[Data lines start]
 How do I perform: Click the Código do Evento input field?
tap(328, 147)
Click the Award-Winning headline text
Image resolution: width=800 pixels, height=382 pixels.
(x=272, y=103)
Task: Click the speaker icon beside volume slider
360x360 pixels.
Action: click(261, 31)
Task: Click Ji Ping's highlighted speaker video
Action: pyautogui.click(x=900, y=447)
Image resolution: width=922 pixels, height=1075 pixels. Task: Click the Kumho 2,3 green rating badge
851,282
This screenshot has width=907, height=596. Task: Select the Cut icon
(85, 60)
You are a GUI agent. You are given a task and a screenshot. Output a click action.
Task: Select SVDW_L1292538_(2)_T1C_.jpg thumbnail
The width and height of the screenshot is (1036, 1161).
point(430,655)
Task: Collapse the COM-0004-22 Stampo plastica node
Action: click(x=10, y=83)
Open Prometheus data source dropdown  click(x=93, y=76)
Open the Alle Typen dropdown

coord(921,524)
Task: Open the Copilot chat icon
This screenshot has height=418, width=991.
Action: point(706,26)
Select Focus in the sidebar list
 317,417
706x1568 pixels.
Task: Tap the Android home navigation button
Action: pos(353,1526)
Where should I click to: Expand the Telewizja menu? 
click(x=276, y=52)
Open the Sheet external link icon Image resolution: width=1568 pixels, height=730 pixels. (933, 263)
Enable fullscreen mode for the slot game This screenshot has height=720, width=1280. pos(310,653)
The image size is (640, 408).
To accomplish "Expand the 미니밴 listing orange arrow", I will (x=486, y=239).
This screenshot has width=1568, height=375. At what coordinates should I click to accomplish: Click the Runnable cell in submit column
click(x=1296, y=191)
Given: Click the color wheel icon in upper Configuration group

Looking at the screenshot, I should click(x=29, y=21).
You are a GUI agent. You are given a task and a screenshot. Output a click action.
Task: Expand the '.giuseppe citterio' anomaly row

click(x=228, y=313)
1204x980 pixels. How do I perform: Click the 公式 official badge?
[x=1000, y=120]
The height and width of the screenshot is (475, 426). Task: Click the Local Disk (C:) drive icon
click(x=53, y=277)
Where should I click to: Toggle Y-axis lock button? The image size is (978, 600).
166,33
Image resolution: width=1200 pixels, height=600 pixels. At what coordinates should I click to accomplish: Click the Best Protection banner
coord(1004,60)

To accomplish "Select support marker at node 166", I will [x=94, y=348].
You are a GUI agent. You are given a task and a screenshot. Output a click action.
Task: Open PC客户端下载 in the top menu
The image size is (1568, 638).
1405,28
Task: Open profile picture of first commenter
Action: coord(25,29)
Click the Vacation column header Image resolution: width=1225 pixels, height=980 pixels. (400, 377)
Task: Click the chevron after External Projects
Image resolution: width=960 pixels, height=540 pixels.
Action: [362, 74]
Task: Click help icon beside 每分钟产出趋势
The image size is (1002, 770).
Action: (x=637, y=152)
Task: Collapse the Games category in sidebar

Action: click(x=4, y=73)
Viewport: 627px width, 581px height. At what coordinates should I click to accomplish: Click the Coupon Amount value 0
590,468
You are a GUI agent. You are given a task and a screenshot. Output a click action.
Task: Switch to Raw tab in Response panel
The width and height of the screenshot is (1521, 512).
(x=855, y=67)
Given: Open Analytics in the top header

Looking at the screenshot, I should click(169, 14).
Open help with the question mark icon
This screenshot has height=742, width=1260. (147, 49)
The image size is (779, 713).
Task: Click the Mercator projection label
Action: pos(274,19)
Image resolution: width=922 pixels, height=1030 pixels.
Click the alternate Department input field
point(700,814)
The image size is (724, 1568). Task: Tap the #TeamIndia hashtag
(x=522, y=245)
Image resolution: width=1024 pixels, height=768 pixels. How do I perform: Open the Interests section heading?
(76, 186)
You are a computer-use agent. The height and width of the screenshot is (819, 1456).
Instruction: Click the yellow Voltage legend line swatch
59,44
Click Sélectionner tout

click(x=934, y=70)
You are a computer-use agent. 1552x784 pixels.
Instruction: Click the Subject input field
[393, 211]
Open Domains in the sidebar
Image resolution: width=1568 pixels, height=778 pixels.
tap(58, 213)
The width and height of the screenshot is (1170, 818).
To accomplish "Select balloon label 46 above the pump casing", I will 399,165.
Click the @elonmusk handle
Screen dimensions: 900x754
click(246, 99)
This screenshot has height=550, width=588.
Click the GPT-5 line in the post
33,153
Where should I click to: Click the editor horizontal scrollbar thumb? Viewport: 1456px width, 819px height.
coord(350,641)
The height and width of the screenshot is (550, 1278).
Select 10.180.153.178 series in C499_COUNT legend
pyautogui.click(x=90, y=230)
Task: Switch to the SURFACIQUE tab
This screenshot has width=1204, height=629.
[Data lines end]
> _What to produce_: Starting with the first line of the rows and going on through the line that contains "(x=272, y=103)", write those lines out again, requests included. Multiply each coordinate in the answers by 0.8 and round it to a whole number, with halves rounding up.

> _Answer for this exercise_:
 How do I perform: Click the Código do Evento input field?
tap(262, 118)
Click the Award-Winning headline text
Image resolution: width=800 pixels, height=382 pixels.
(x=218, y=82)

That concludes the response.